Data:
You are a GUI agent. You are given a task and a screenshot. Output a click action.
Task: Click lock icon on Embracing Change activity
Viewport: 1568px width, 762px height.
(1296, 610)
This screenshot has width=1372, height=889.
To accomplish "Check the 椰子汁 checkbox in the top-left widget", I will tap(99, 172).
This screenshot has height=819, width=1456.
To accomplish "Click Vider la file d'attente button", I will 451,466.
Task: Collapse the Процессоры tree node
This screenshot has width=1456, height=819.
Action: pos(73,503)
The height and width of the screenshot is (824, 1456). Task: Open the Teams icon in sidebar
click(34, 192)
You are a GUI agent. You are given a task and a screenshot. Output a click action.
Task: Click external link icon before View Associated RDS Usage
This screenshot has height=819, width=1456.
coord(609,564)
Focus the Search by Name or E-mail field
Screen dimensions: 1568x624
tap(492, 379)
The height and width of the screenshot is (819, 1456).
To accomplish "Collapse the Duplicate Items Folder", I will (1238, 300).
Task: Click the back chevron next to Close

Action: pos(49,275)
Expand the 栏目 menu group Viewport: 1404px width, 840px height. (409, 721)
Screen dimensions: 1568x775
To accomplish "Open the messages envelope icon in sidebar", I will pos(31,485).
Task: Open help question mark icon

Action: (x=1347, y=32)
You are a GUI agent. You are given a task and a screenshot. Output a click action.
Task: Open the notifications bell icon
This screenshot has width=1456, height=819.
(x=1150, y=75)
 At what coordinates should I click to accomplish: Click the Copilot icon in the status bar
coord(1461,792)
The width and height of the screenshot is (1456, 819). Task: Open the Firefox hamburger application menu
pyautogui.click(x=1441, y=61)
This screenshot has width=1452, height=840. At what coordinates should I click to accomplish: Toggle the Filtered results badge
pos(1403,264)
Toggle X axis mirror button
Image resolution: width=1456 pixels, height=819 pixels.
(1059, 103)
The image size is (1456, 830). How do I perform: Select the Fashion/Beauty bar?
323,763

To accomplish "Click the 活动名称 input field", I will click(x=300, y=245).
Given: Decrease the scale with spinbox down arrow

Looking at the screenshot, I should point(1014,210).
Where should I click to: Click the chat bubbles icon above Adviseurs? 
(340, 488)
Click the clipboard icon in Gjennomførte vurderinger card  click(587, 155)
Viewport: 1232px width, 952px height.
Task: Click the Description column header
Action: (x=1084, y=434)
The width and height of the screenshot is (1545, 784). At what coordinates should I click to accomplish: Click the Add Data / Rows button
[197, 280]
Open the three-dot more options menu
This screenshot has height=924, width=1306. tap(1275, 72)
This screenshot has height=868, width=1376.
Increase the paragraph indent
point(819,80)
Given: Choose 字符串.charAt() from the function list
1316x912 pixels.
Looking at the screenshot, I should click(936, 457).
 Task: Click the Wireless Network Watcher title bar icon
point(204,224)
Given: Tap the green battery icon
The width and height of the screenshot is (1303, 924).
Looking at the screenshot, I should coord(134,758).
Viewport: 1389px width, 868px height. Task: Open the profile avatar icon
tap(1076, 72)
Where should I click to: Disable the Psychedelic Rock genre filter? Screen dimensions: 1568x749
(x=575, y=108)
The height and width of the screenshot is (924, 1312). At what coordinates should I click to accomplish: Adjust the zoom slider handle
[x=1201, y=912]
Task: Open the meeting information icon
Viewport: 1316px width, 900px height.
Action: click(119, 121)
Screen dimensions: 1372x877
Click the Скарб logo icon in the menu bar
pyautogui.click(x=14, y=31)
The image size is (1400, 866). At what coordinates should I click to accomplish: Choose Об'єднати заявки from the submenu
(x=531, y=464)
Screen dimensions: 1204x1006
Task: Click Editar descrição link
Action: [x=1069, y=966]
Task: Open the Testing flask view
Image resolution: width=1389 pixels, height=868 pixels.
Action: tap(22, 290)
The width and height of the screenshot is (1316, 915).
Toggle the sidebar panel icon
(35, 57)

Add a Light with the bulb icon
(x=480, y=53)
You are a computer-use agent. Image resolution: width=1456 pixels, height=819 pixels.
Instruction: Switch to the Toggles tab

Exercise description: A complete, exact transcription of the data above is required.

Task output:
You are a GUI agent. You are given a task and a screenshot. Output a click action.
Task: Click lock icon on Embracing Change activity
Viewport: 1568px width, 762px height.
(1296, 610)
This screenshot has width=1372, height=889.
To accomplish "Check the 椰子汁 checkbox in the top-left widget", I will tap(99, 172).
This screenshot has height=819, width=1456.
To accomplish "Click Vider la file d'attente button", I will 451,466.
Task: Collapse the Процессоры tree node
This screenshot has width=1456, height=819.
Action: pos(73,503)
The height and width of the screenshot is (824, 1456). Task: Open the Teams icon in sidebar
click(34, 192)
You are a GUI agent. You are given a task and a screenshot. Output a click action.
Task: Click external link icon before View Associated RDS Usage
This screenshot has height=819, width=1456.
coord(609,564)
Focus the Search by Name or E-mail field
Screen dimensions: 1568x624
tap(492, 379)
The height and width of the screenshot is (819, 1456).
To accomplish "Collapse the Duplicate Items Folder", I will (1238, 300).
Task: Click the back chevron next to Close

Action: pos(49,275)
Expand the 栏目 menu group Viewport: 1404px width, 840px height. (409, 721)
Screen dimensions: 1568x775
To accomplish "Open the messages envelope icon in sidebar", I will pos(31,485).
Task: Open help question mark icon

Action: (x=1347, y=32)
You are a GUI agent. You are given a task and a screenshot. Output a click action.
Task: Open the notifications bell icon
This screenshot has width=1456, height=819.
(x=1150, y=75)
 At what coordinates should I click to accomplish: Click the Copilot icon in the status bar
coord(1461,792)
The width and height of the screenshot is (1456, 819). Task: Open the Firefox hamburger application menu
pyautogui.click(x=1441, y=61)
This screenshot has width=1452, height=840. At what coordinates should I click to accomplish: Toggle the Filtered results badge
pos(1403,264)
Toggle X axis mirror button
Image resolution: width=1456 pixels, height=819 pixels.
(1059, 103)
The image size is (1456, 830). How do I perform: Select the Fashion/Beauty bar?
323,763

To accomplish "Click the 活动名称 input field", I will click(x=300, y=245).
Given: Decrease the scale with spinbox down arrow

Looking at the screenshot, I should point(1014,210).
Where should I click to: Click the chat bubbles icon above Adviseurs? 
(340, 488)
Click the clipboard icon in Gjennomførte vurderinger card  click(587, 155)
Viewport: 1232px width, 952px height.
Task: Click the Description column header
Action: (x=1084, y=434)
The width and height of the screenshot is (1545, 784). At what coordinates should I click to accomplish: Click the Add Data / Rows button
[197, 280]
Open the three-dot more options menu
This screenshot has height=924, width=1306. tap(1275, 72)
This screenshot has height=868, width=1376.
Increase the paragraph indent
point(819,80)
Given: Choose 字符串.charAt() from the function list
1316x912 pixels.
Looking at the screenshot, I should click(936, 457).
 Task: Click the Wireless Network Watcher title bar icon
point(204,224)
Given: Tap the green battery icon
The width and height of the screenshot is (1303, 924).
Looking at the screenshot, I should coord(134,758).
Viewport: 1389px width, 868px height. Task: Open the profile avatar icon
tap(1076, 72)
Where should I click to: Disable the Psychedelic Rock genre filter? Screen dimensions: 1568x749
(x=575, y=108)
The height and width of the screenshot is (924, 1312). At what coordinates should I click to accomplish: Adjust the zoom slider handle
[x=1201, y=912]
Task: Open the meeting information icon
Viewport: 1316px width, 900px height.
Action: click(119, 121)
Screen dimensions: 1372x877
Click the Скарб logo icon in the menu bar
pyautogui.click(x=14, y=31)
The image size is (1400, 866). At what coordinates should I click to accomplish: Choose Об'єднати заявки from the submenu
(x=531, y=464)
Screen dimensions: 1204x1006
Task: Click Editar descrição link
Action: [x=1069, y=966]
Task: Open the Testing flask view
Image resolution: width=1389 pixels, height=868 pixels.
Action: tap(22, 290)
The width and height of the screenshot is (1316, 915).
Toggle the sidebar panel icon
(35, 57)

Add a Light with the bulb icon
(x=480, y=53)
You are a computer-use agent. Image resolution: width=1456 pixels, height=819 pixels.
Instruction: Switch to the Toggles tab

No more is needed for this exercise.